I-TEAM: Evacuees may not be able to flee to Augusta this hurricane season
AUGUSTA, Ga. (WRDW/WAGT) - Out of town guests are a welcome sight after the pandemic put a pause on events last year.
The Masters, Iron Man Triathlon, and Arts in the Heart typically draw big crowds and big bucks to Augusta.
But visitors forced here by weather events are another story. Thousands of evacuees flood into Augusta during hurricane season. But as our I-Team explains, it’s at an increasing cost to the community.
Hurricane season is just two months away. The cities of Augusta and Savannah have held an emergency and disaster mutual agreement for over a decade, meaning if a hurricane hits Savannah they send their people here and we care for them until it’s safe to go home.
The cost of that care has added up over the last ten years so much so the Richmond County Sheriff says his office can no longer partner with Savannah.
In a recent letter, Sheriff Richard Roundtree writes Interim Emergency Manager Mia Lucas, “The Richmond County Sheriff’s Office cannot continue to support Savannah-Chatham hurricane evacuation memorandum for its citizens from Savannah to Augusta.”
1,300 evacuated from Hurricane Dorian to Augusta in 2019.
In 2017, 3,000 from came to avoid Hurricane Irma.
And in 2016, 2,500 came to evacuate from Matthew.
Richmond County spent a little more than $400,000 dollars caring for evacuees during Irma. It’s costly regardless of future reimbursements.
And a lot of the evacuees coming here are your more medical fragile community in general.
Steven Vincent is the chief operating officer for Gold Cross. Gold Cross is the ambulance provider for Richmond County’s 9-1-1 service.
“Georgia Emergency Management does not reimburse Gold Cross for services provided to evacuees. They’re coming on a bus, but they may not have insurance or adequate resources for housing or medication,” he said.
Most are poor, and many are sick.
“I would say the majority of our calls the last time evacuees came here were for diabetics. A lot of people don’t have medication, as they forgot it, or they didn’t have enough for the last hurricane,” Vincent said.
And it’s not just physical, but more psychiatric and mental cases as well brought here.
A follow-up report on Hurricane Irma highlights a dire need:
- Dialysis appointments were delayed or missed.
- Public health had limited support.
- Mental health services were not initially available at the shelter.
“So, how does that impact you guys financially?” I asked.
“We take a pretty large financial hit with that usually. We can’t bill for many of the patients we transport usually they are indigent or do not have insurance or any way to pay their bill, and we have to write those bills off,” Vincent said. “We usually lose out over a $100,000.”
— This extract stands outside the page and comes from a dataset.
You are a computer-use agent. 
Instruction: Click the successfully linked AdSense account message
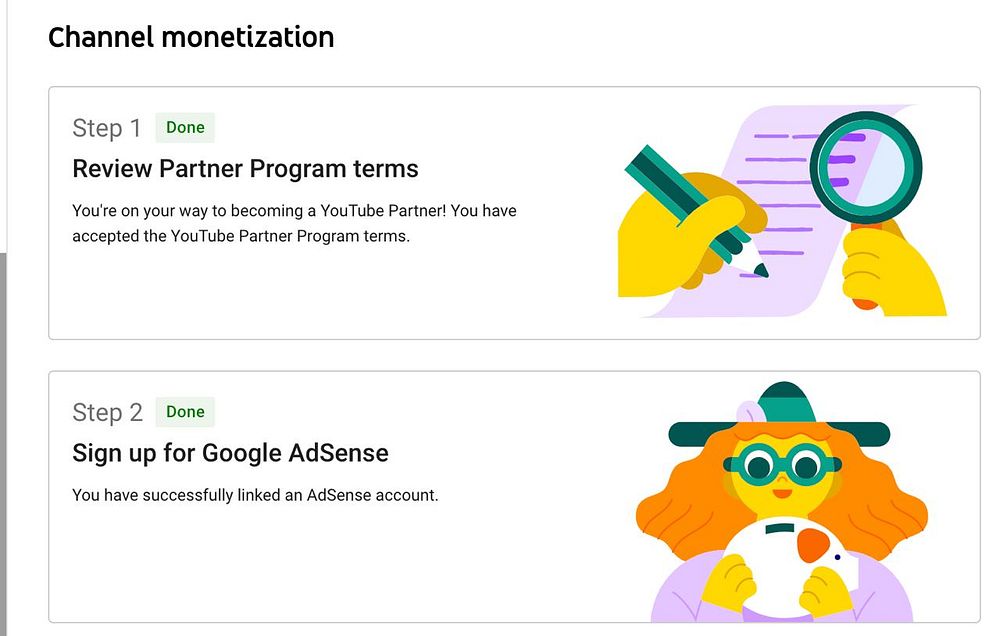255,495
News 12 reached out to Chatham County Emergency Services in Savannah about the changes. We received this response:
“CEMA Director Dennis Jones is aware of the letter from Sheriff Roundtree to Ms. Lucas and thanks the sheriff’s office for their support for the past 10 years. Director Jones is continuing to work with Augusta-Richmond County to explore other avenues of support during a hurricane evacuation.”
As for Sheriff Roundtree, his letter to Savannah leaders also states, “We stridently believe in assisting our sister cities…. But feel that it is time for other cities to share the burden…”
“I think at the end of the day, no matter who you are, you want to be able to help your fellow man. And you never want to see someone in need not be able to get help and for us, we are always going to provide that help no matter what,” Vincent said.
So, what’s next? The sheriff stated in his letter he couldn’t be part of the agreement under the current guidelines. Of course, guidelines can be changed.
The sheriff said he would give Chatham County time to make adjustments before pulling out altogether.